The portion of that land closest to the West Falls Church Metro Station, and roughly on where the George Mason High School football field now is, is nowhere near a residential neighborhood, and therefore height and density exceptions that a developer could seek to maximize revenues from the site should represent no problem to anyone. It would all be a function of the risk a developer might be taking to put something really extraordinary there.
What might seem hardest for Falls Church citizens to grasp is that development of some of that end of the property will not be oriented toward the City of Falls Church, even if it is in the City limits. No, it would be oriented toward Washington, D.C., Tysons Corner and Dulles Airport, destinations that can (or soon will be) be reached by the Metro.
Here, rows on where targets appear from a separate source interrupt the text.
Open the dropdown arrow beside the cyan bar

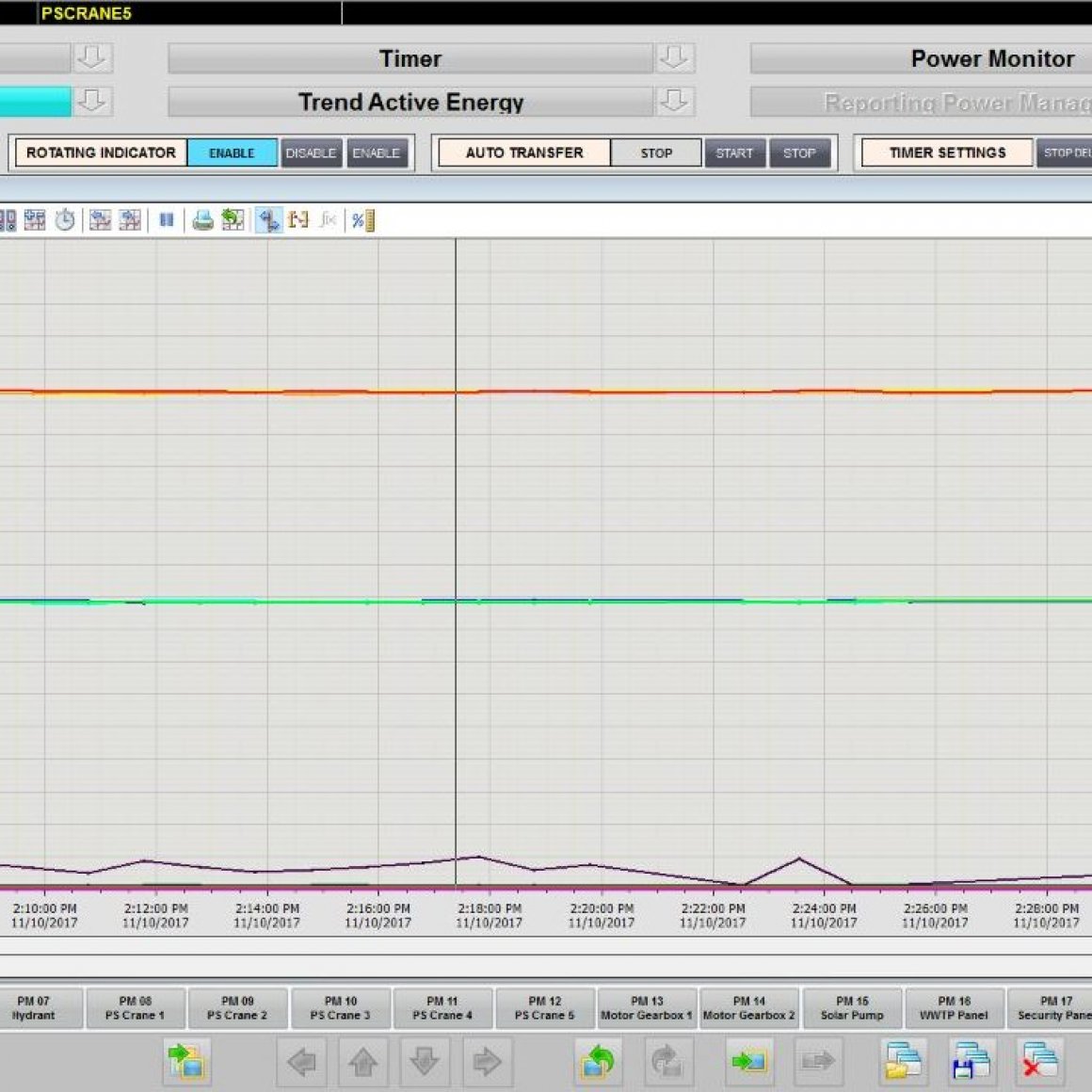click(92, 101)
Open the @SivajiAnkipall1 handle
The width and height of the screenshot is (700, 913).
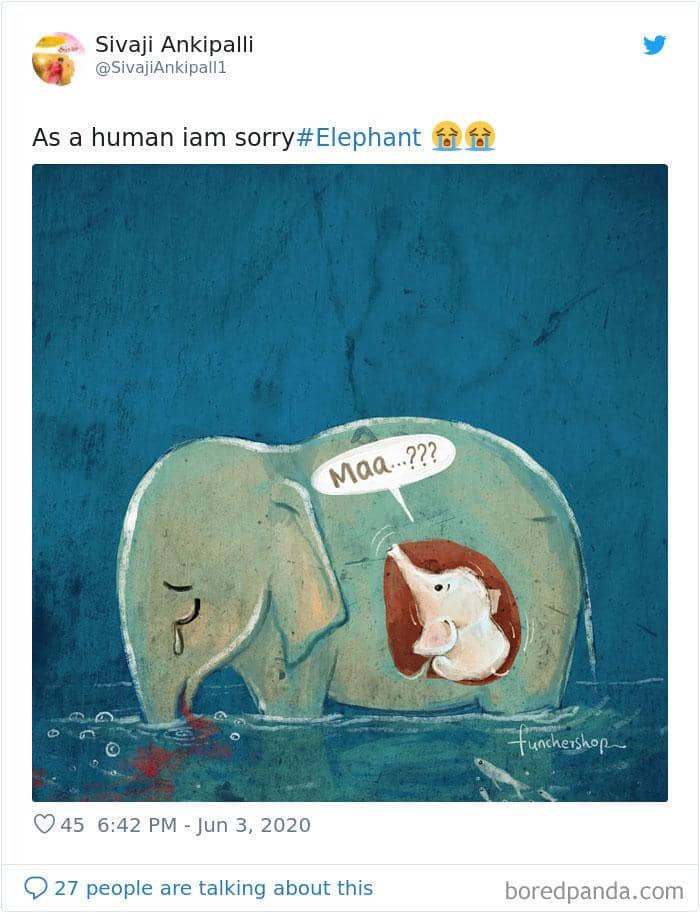tap(161, 68)
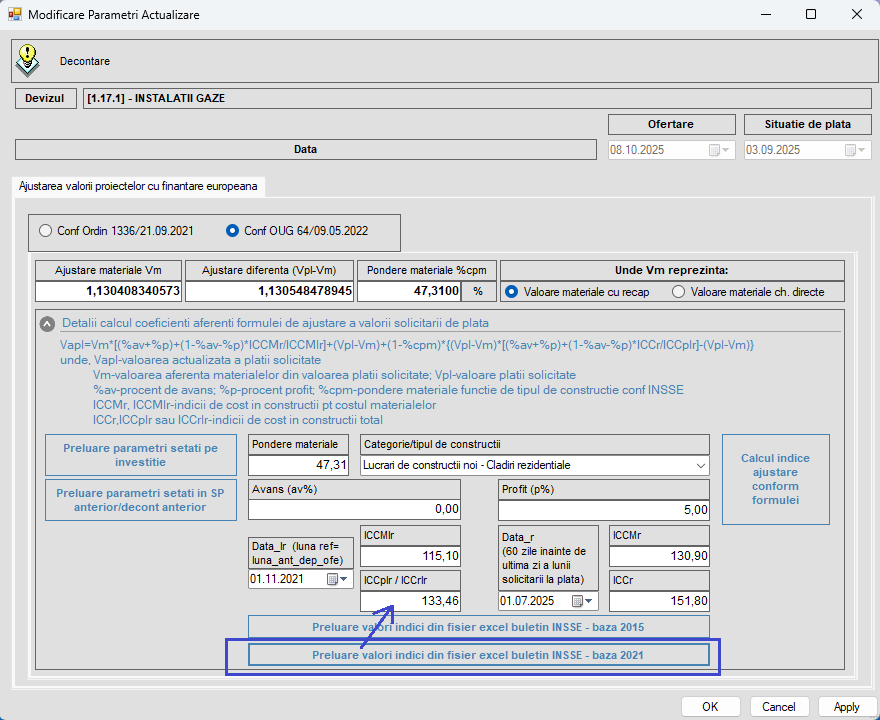Open the Situatie de plata calendar icon
Viewport: 880px width, 720px height.
coord(850,150)
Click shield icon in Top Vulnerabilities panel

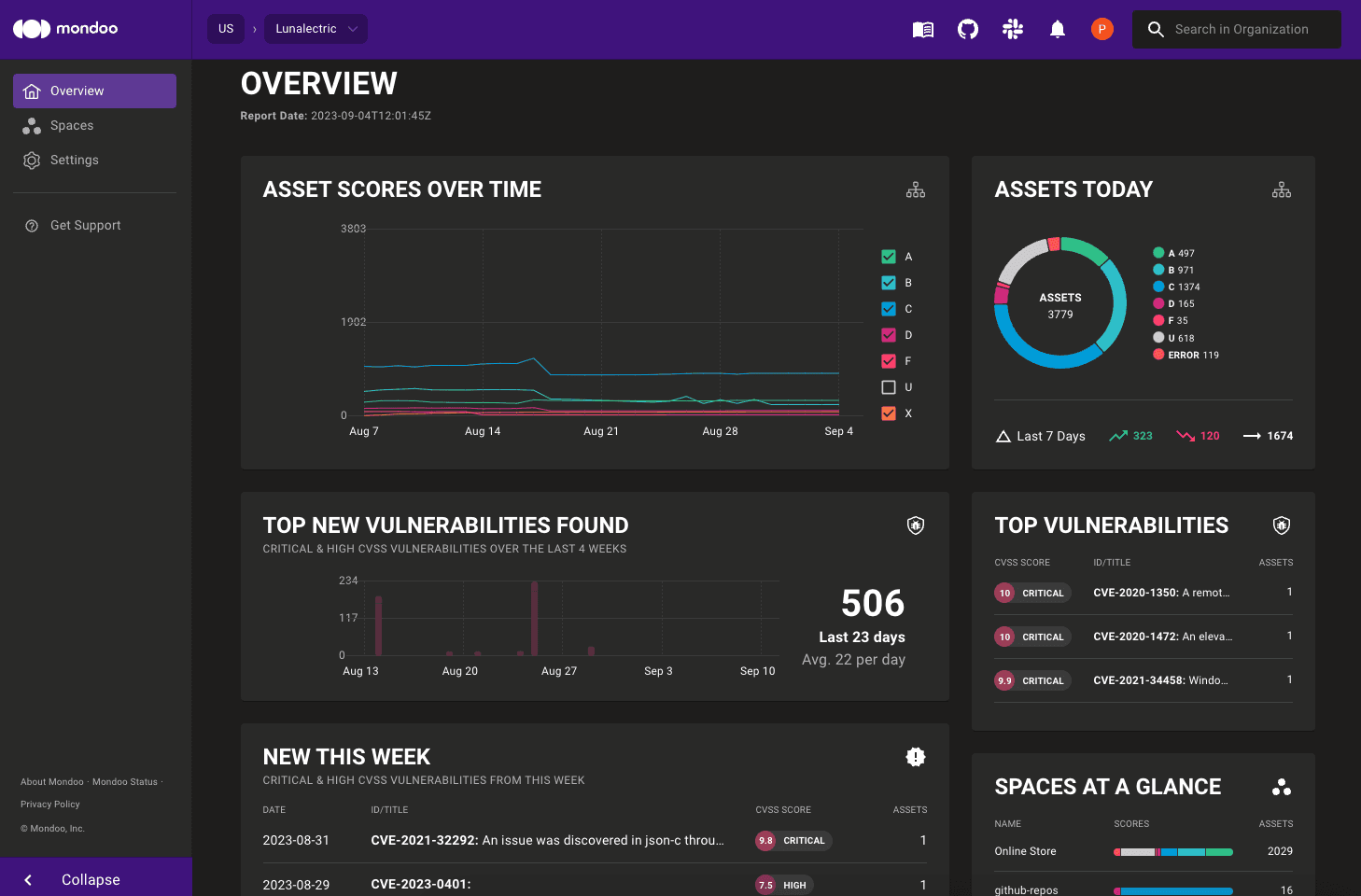(1282, 525)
These are the Golden Geese who will be pumping Falls Church’s coffers full of cash money as whatever goes at that West Falls Church Metro site provides what will be moving along those Metro tracks.
For example, with an orientation to Washington, D.C. it should be noted that D.C. is one of the largest holiday and tourist destinations in the world, with 20 million visitors annually. If those people could be housed at a high-rise hotel by a Metro station, equally distant between D.C. and the airport, relatively safe and inexpensive compared to options in the District itself, then whoever puts a hotel there will make a killing. (All other things being considered, commercial revenue models show that hotels are the most profitable, in terms of tax yields, of all).
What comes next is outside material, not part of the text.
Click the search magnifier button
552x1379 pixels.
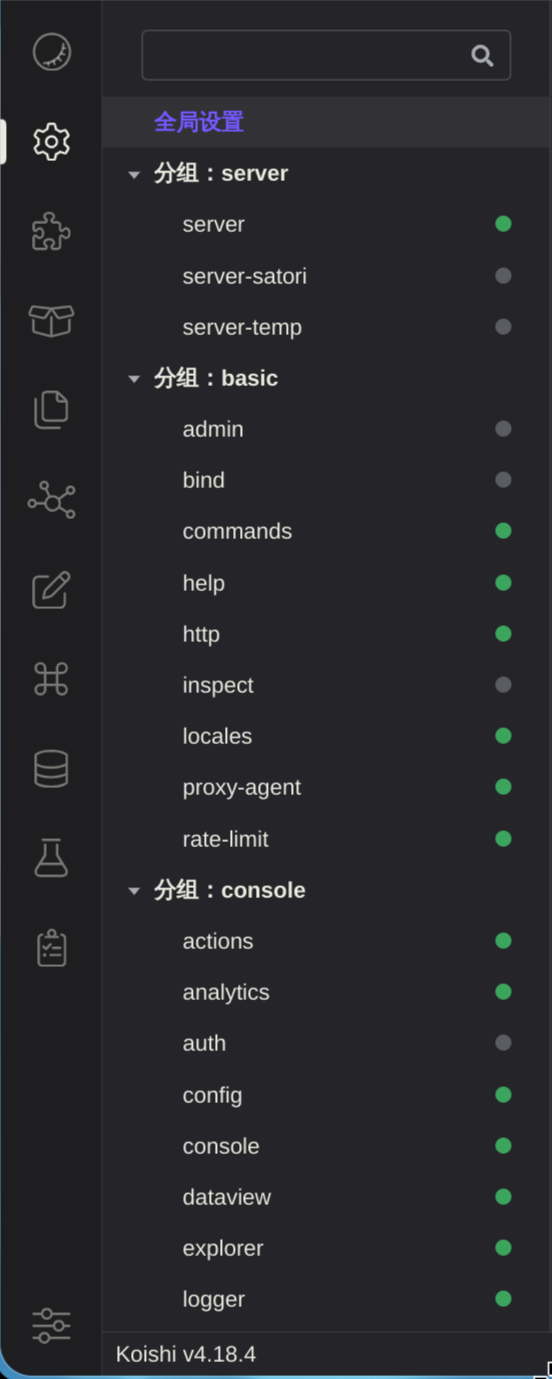click(x=482, y=55)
That use, with perhaps a few floors for luxury high-rise condos and some ground floor retail to serve the hotel and condos, could combine with the “educational” use on the rest of the 40 acres in the form of, in addition to the high and middle schools, a first-rate performing arts center. Built along the lines of the Strathmore in Montgomery County, Maryland, it would serve the schools and the wider public alike, and draw a lot of people to where their dollars begin stuffing those Falls Church tax coffers.
The beauty is that the City of Falls Church would need no one’s approval to do all this, just some creativity and resolve.